The question of whether a person with mental illness is able to judge for herself whether she is able to make sound decisions about her well-being is the question on which battle lines are drawn between the mentally ill and their relatives. Family members want safety for their loved ones; consumers, says Sally Zinman, "want to know [their] spirits will be taken care of, too." Stories such as McCain's and Faber's notwithstanding, it is not an easy balance to strike, and NAMI's ideas for solving the mental-health crisis are by no means universally accepted. And by some, even their examples are disputed.
"You're picking a story that's convenient for their argument," Zinman objects. "You're just going to play into the myth of violence they're using to push their agenda." Zinman, who has been diagnosed in the past as paranoid schizophrenic, speaks from long experience with the system. She co-founded a drop-in center for peer support in Berkeley, and strongly believes that the best people to make decisions about the mentally ill are the clients themselves. "A client-sensitive mental-health system deals with the whole human being," she says, "housing needs, the need to work, self-image. What about those of us who voluntarily choose to look for services and they aren't available? It's not going to help to just commit more of us."

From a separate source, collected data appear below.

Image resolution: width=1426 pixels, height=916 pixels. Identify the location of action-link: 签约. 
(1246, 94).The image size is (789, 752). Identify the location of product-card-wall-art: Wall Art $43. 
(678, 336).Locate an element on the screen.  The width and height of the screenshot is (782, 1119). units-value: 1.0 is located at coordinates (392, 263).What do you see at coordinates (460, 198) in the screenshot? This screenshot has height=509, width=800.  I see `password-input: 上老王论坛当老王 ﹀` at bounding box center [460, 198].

She is not alone in her opinion. When Mark Ragins, the affable and opinionated medical director of Village Integrated Services Agency, a mental-health facility in Long Beach, hears about cases like Elizabeth Faber's, he sees not an argument for more involuntary holds, but a deep need for continuity in a patient's care. "It takes a number of years to stop using street drugs and start using psychiatric medications regularly," Ragins says. "But we never stick with anybody for a number of years. And then, when there's a crisis, if some emergency happens, the person who's ill sees a total stranger. The huge majority of 72-hour holds are written by people who are absolute strangers, and our most common response to a crisis is to have a total stranger tie somebody up and give them a shot of Haldol," which is exactly what happened to Elizabeth at Ingleside. "It's hard to imagine that's very healing."

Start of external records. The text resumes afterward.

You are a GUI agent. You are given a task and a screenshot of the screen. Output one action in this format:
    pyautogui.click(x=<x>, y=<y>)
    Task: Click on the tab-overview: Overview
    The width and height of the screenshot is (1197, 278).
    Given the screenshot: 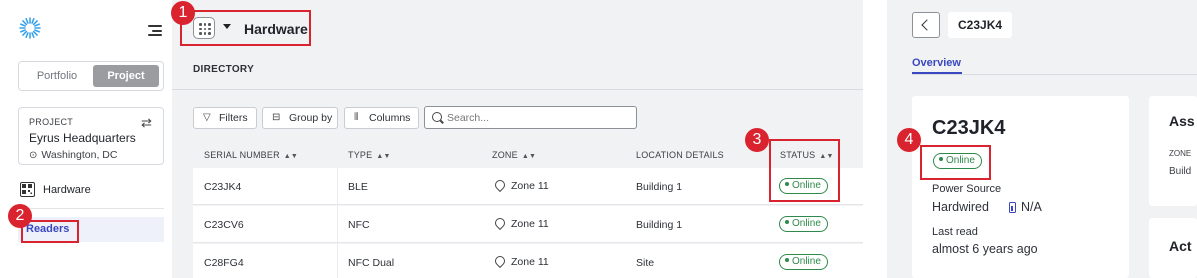 What is the action you would take?
    pyautogui.click(x=936, y=63)
    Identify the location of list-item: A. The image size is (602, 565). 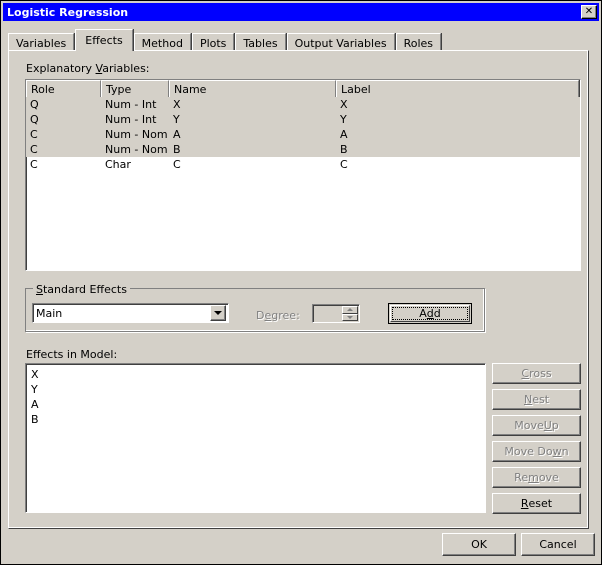
(256, 404).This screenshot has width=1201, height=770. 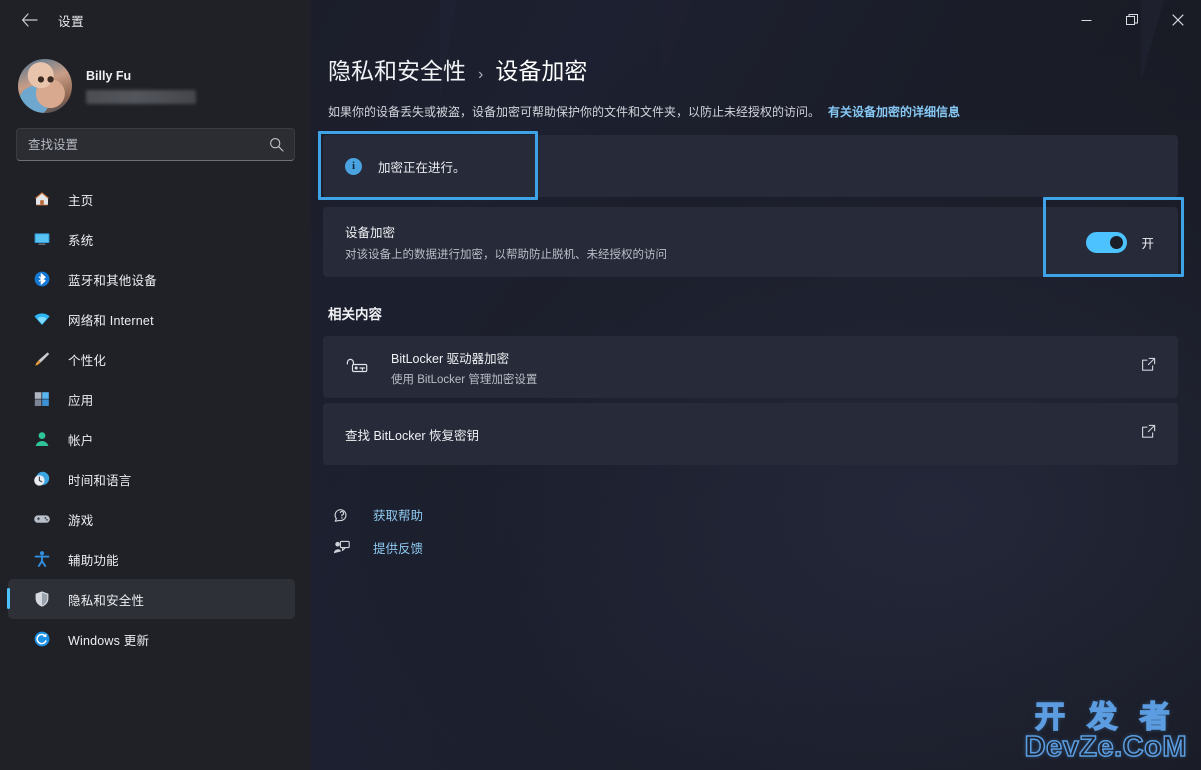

Ragins would like to see alternatives that might include providing a means for a psychiatric patient to develop an ongoing relationship with a single mental-health worker, or a group of several, so that someone educated and compassionate could keep track of ebbs and flows in the patient's well-being over time. That was a relationship that Elizabeth Faber, for her entire history of psychiatric treatment, was glaringly without.

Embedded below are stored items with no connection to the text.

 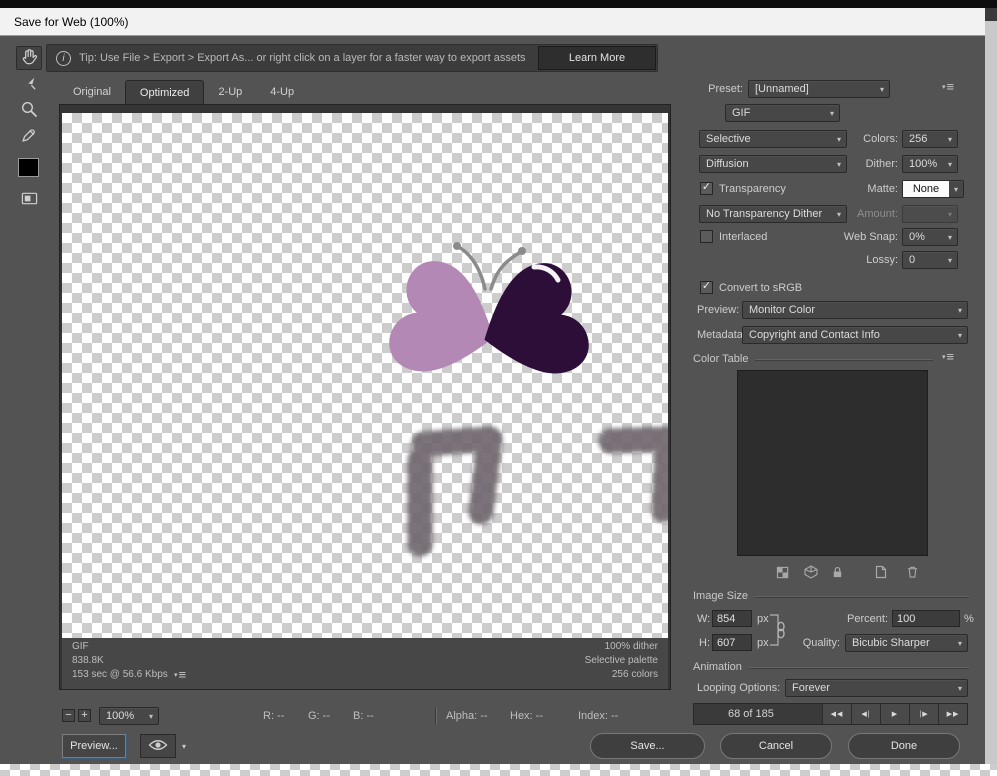 I want to click on browser-select-chevron: ▾, so click(x=184, y=746).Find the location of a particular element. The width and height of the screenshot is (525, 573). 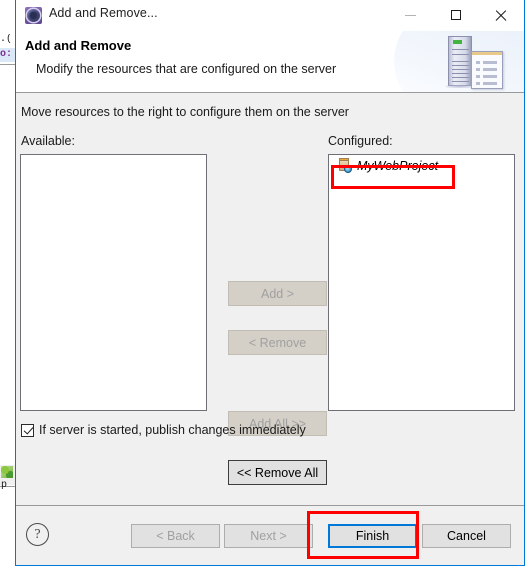

configured-label: Configured: is located at coordinates (360, 141).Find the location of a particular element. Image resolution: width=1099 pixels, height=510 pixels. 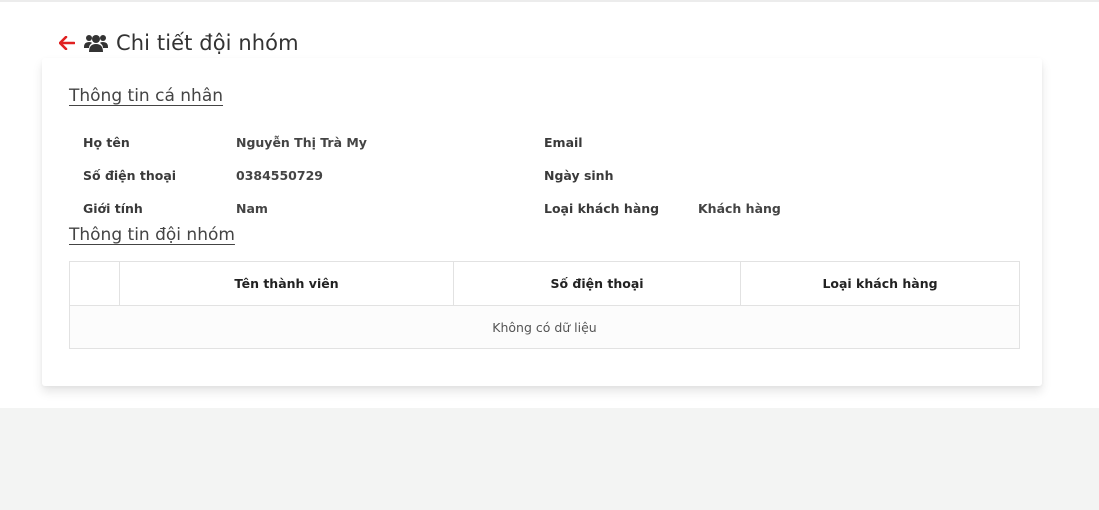

phone-label: Số điện thoại is located at coordinates (130, 176).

TWO MONTHS AFTER HER RELEASE from Ingleside, Elizabeth called her mom, crying. "I just need to get back on my feet," she said. Kathy agreed to send her an airline ticket, provided that she'd consent to psychiatric treatment. Once off the plane in Baltimore, however, she decided she didn't need a doctor, just a job. And so she got one, at a record store in the city, and tried on her own to sort through her muddle of moods. But in April, Kathy got a phone call from one of Elizabeth's co-workers telling her that Elizabeth would be fired the next day. "She told me Lynn's behavior was very strange, that she was saying things to customers like, if they couldn't find a certain CD, it was because they hadn't prayed. She was saying that people were trying to kill her. She would write 'Elizabeth' on a label and put it on her forehead."